After pre-fitting the gutta-percha cone, a correct size plugger tip for a digital heat instrument such as the EndoPro 270 (Brasseler USA) is pre-fitted 5 mm-7 mm from the working length. BC Sealer is then deposited on a paper pad, and the Master File is used to coat the canal walls lightly all the way to the apex (alternatively, a small amount is injected only in the coronal portion of the root canal and then carried down using the Master File [Figures 3C-3D]. The direct injection technique is only recommended for practitioners using an Operating Microscope.).

Once the canal is coated with BC Sealer, the pre-fitted cone is then seated to the full working length, and its full seating is confirmed (Figure 3E). The heat source temperature is set to 150° Celsius, and the pre-fitted plugger is then advanced to its pre-fitted location while activating the heat (Figure 3D).
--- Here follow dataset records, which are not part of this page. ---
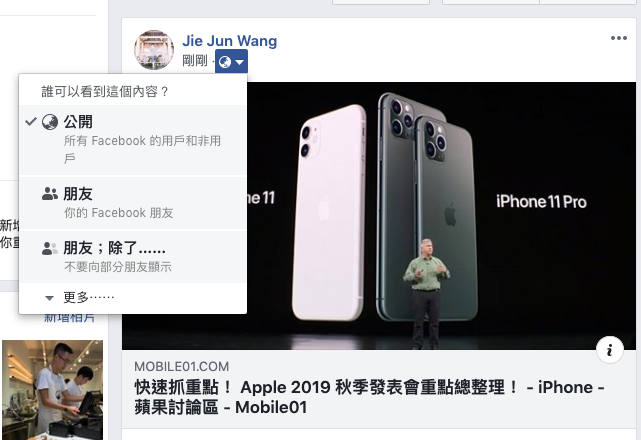Expand 更多…… options in privacy menu
Screen dimensions: 641x440
click(133, 297)
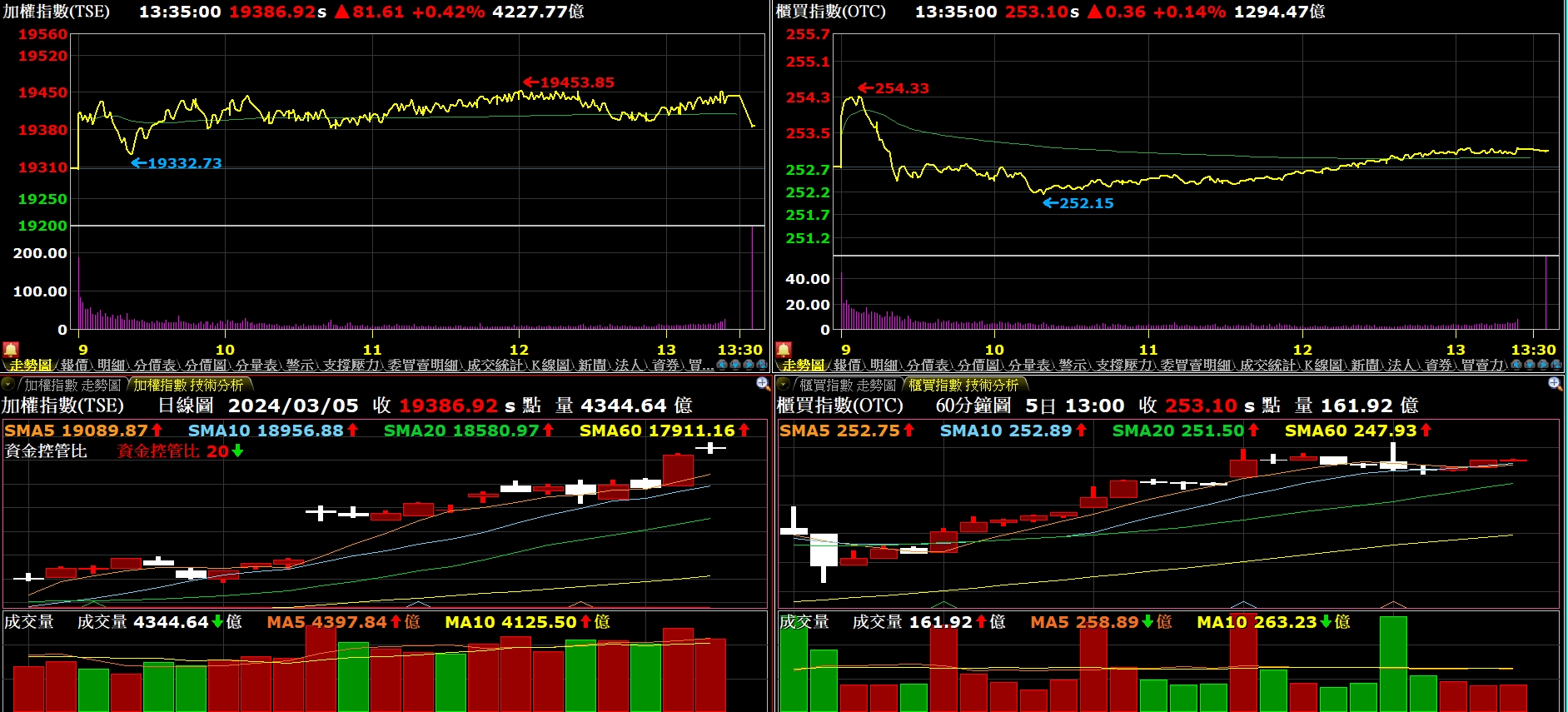Open the round dropdown beside 加權指數 走勢圖 tab
This screenshot has height=712, width=1568.
[8, 385]
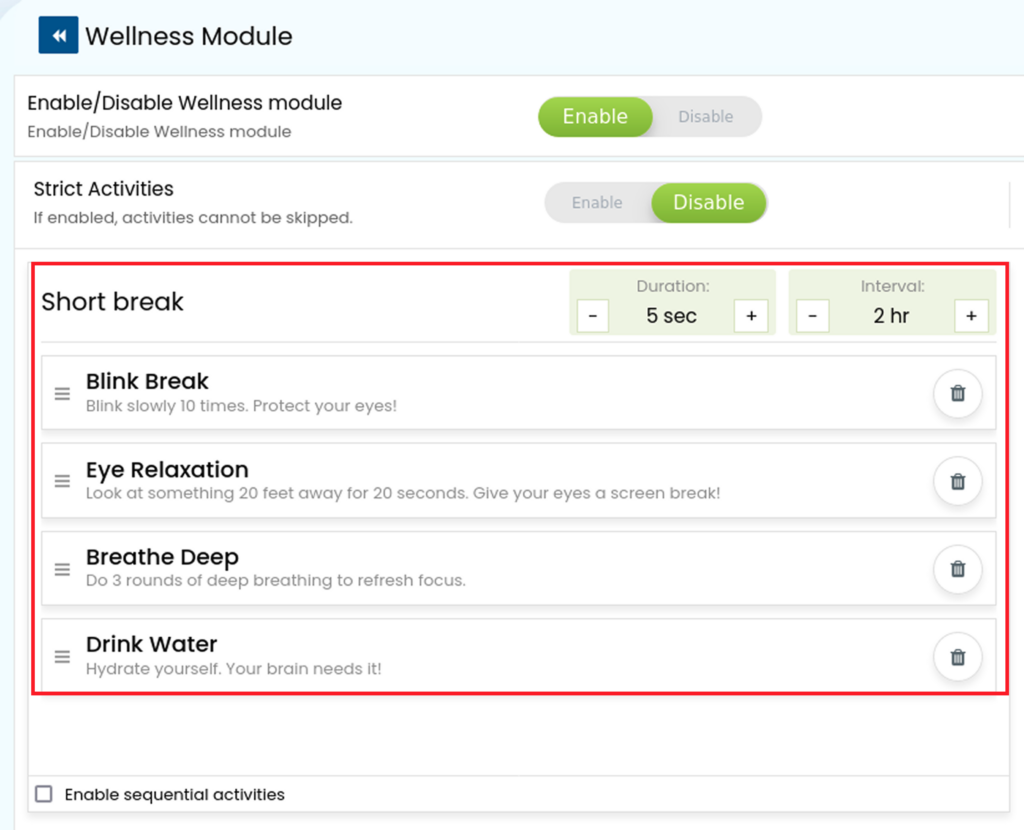This screenshot has width=1024, height=830.
Task: Turn on Strict Activities with Enable
Action: pyautogui.click(x=597, y=203)
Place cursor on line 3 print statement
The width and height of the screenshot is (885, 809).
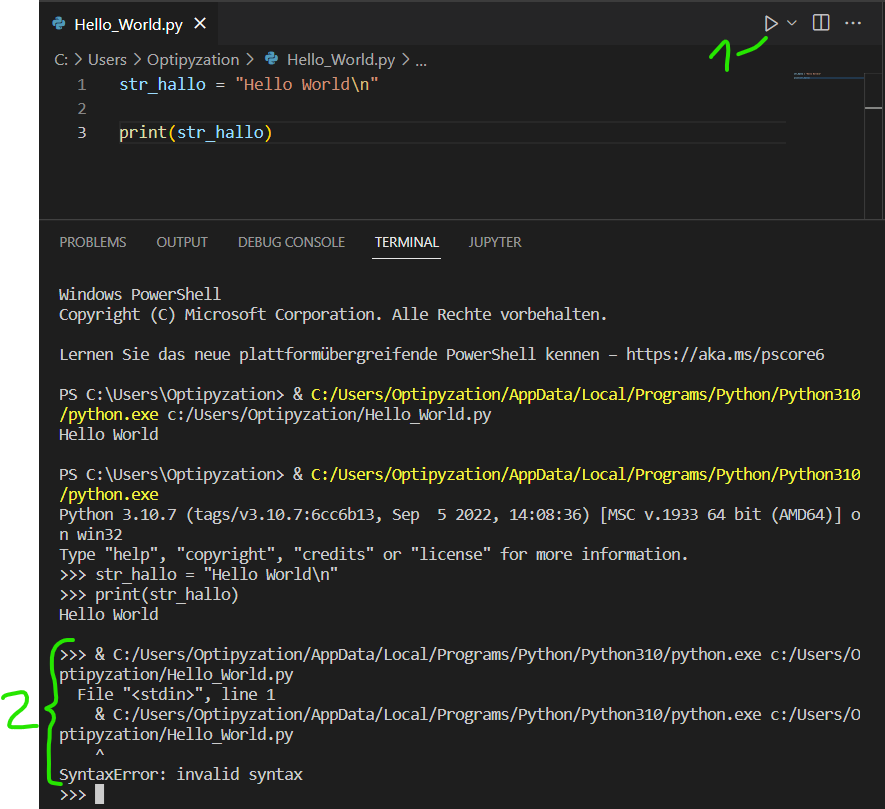(x=195, y=133)
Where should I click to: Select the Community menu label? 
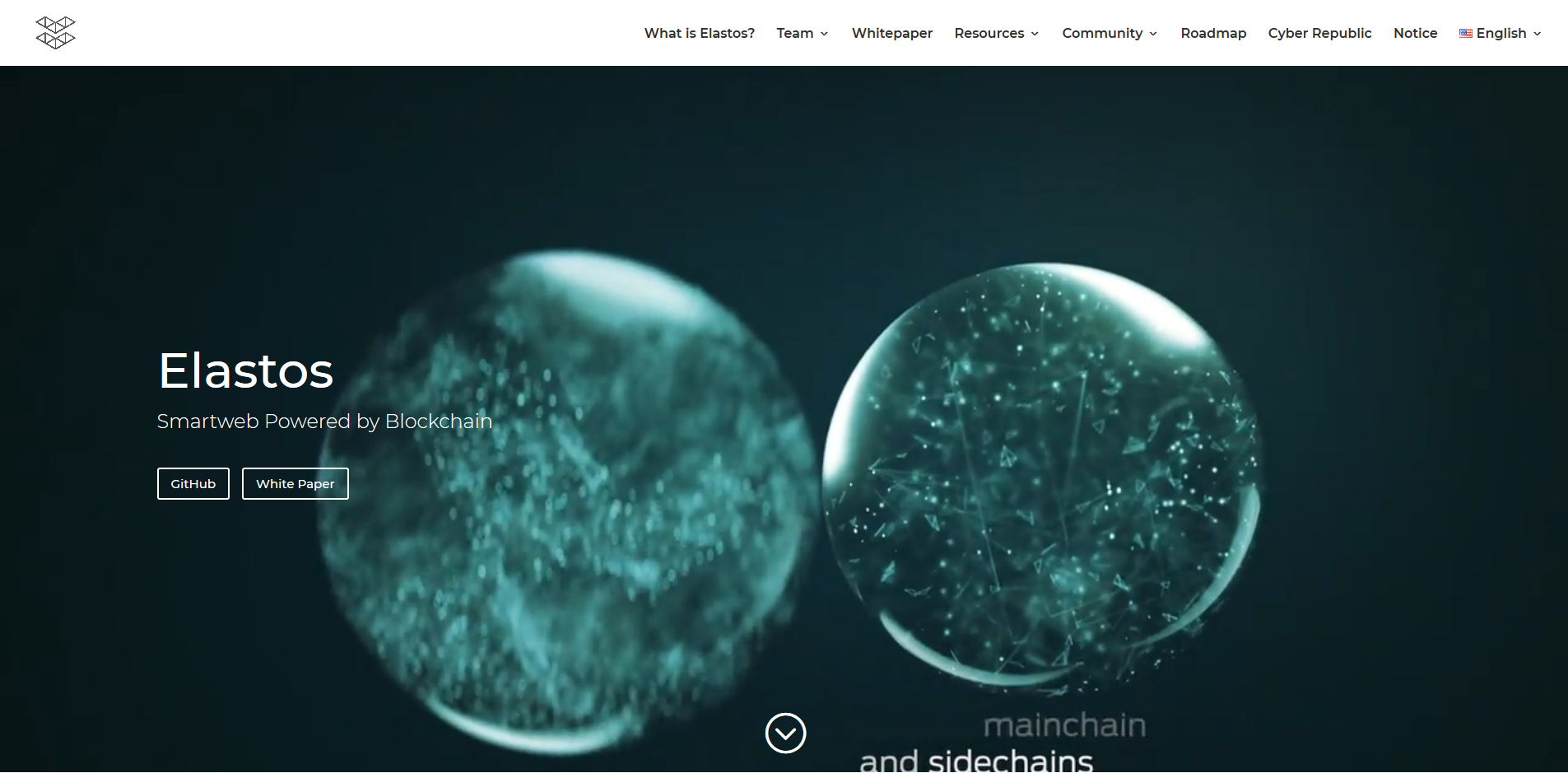pos(1102,33)
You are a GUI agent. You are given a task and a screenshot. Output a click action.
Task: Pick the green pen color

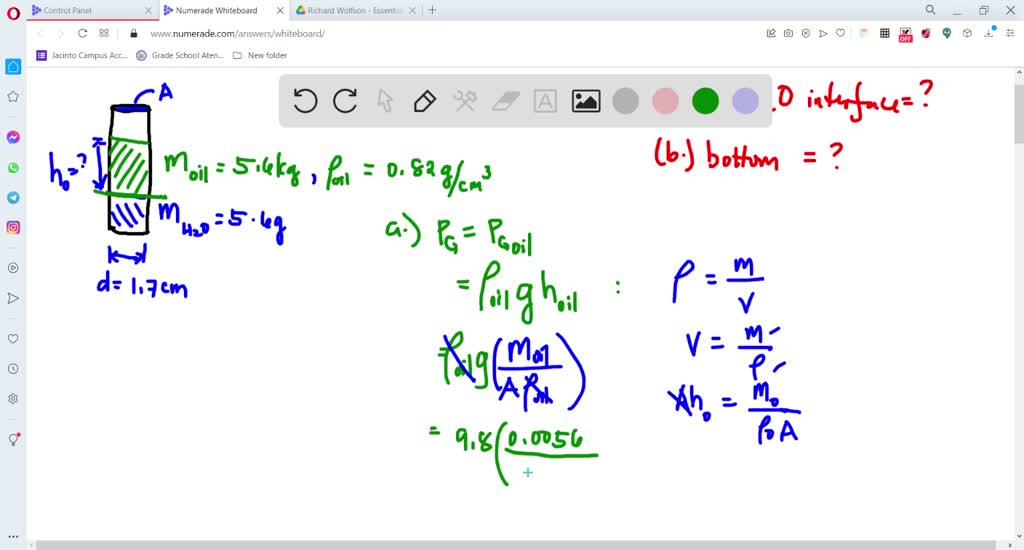pos(705,101)
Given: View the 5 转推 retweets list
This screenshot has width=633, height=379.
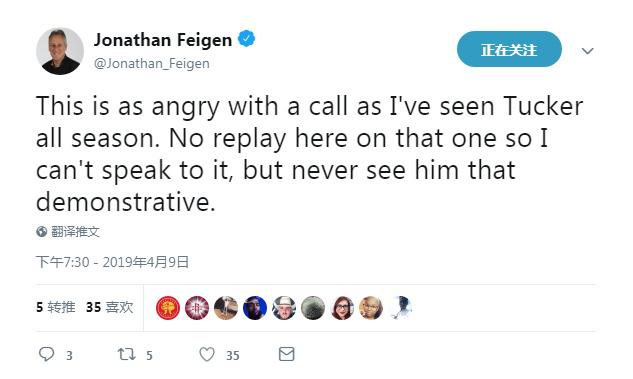Looking at the screenshot, I should coord(56,307).
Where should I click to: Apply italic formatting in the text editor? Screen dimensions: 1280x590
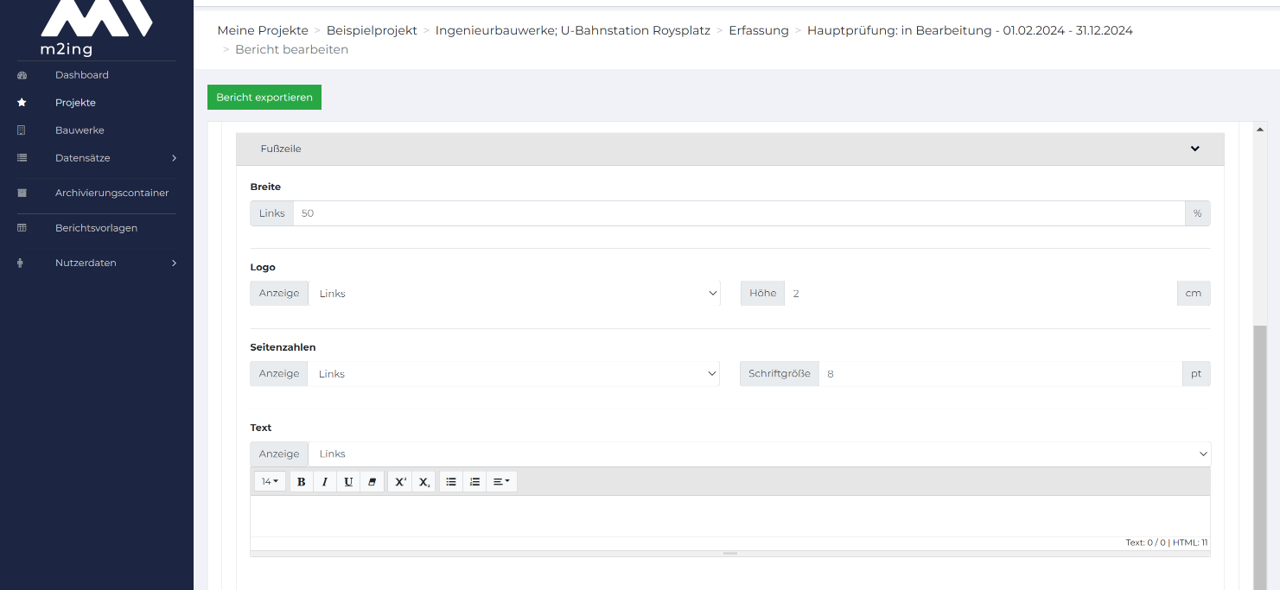point(324,482)
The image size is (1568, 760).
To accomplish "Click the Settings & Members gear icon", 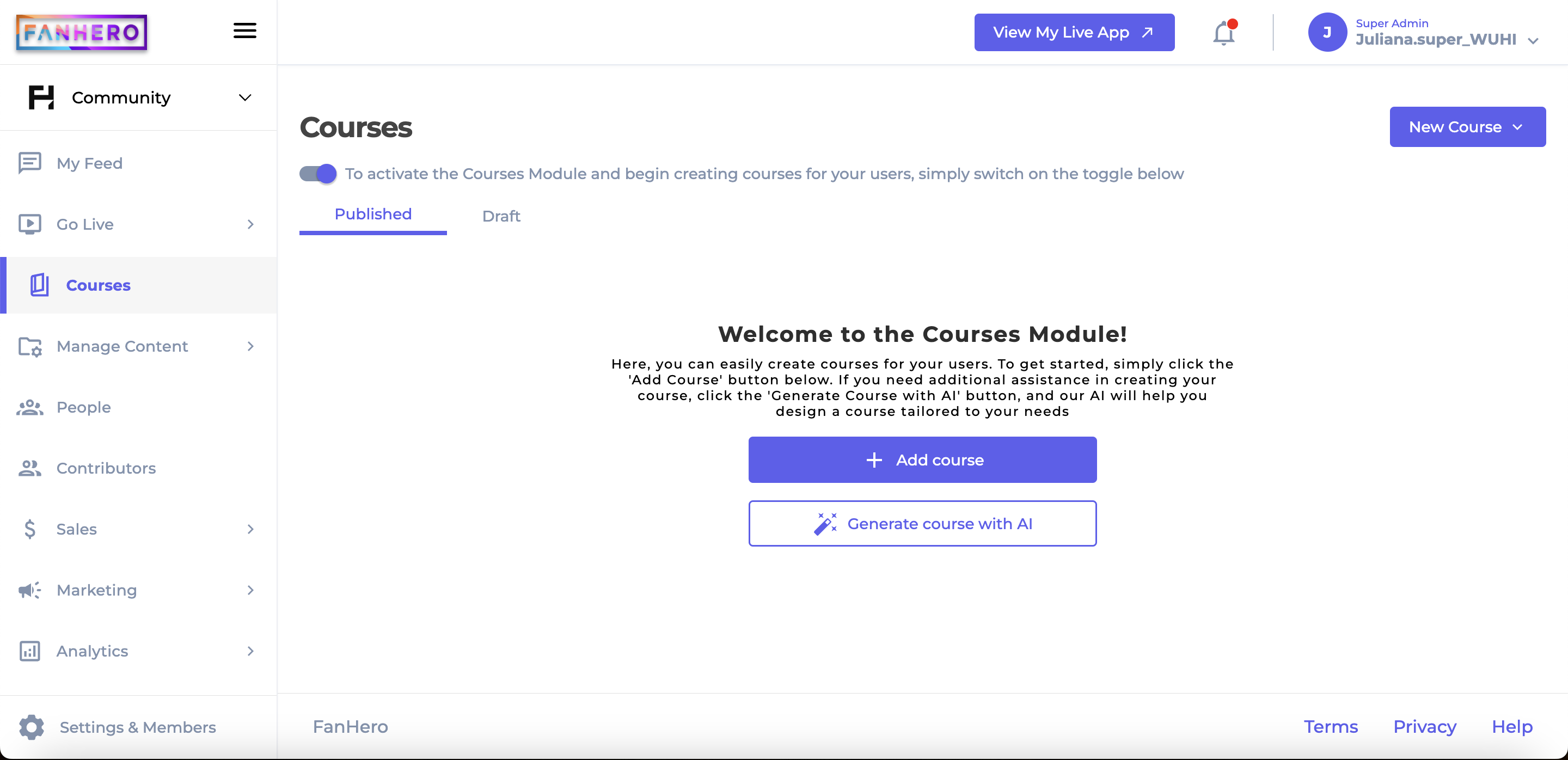I will click(x=31, y=727).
Figures 3A-3F: Following instrumentation with a constant tapered rotary file, the constant tapered corresponding size BC GP 150 series is pre-fitted to the full working length. Sealer is then deposited and carried to the full working length with the help of the Master File. After the canal is coated, the cone is fully seated in each canal

After condensing the cone for 10 seconds without heat, the heat is reactivated, and the coronal gutta percha is removed, leaving a 5 mm-7 mm heated apical plug (Figures 3F-3H). The apical plug is then condensed with a pre-fitted plugger (Figure 3I). A BC 150 Gutta Percha Pellet is placed in a heat gun such as the Obtura® II (Obtura Spartan Endodontics), and the canal is backfilled through injection of 3 mm aliquots of gutta percha followed by compaction (Figure 3J). This process is repeated until the root canal is backfilled all the way to the orifice of the root canal. If post space is needed, backfilling may not be necessary. Any remaining BC sealer is easily removed using a 10-second burst of ultrasonics and water (or a moist cotton pellet/paper point if ultrasonics are not available). The tooth is then restored as planned (Figure 3K). The clinical video of this case/technique in this case is also available for viewing.5figures-g-j

Figures 3G-3K: The pre-fitted heat source is then used to sear off the gutta percha 5 mm-7 mm from the apex. Following compaction of the apical segment, 3 mm aliquots of BC 150 Pellets is added to back fill the remains canal

While a close examination of the sealer properties of BC Sealer can lead to the inevitable conclusion that a one cone obturation technique (Synchronized Hydraulic Condensation) is all that is required to achieve optimal obturation results, some practitioners with years of experience in thermoplasticized techniques have felt the desire to combine bioceramics with heat. Since excessive heat can dry out the bioceramic sealer, a new line of lower temperature gutta-percha and backfilling pellets have been introduced to avoid applying excessive heat, thus making vertical compaction using BC sealer a clinically viable technique for those practitioners preferring its use.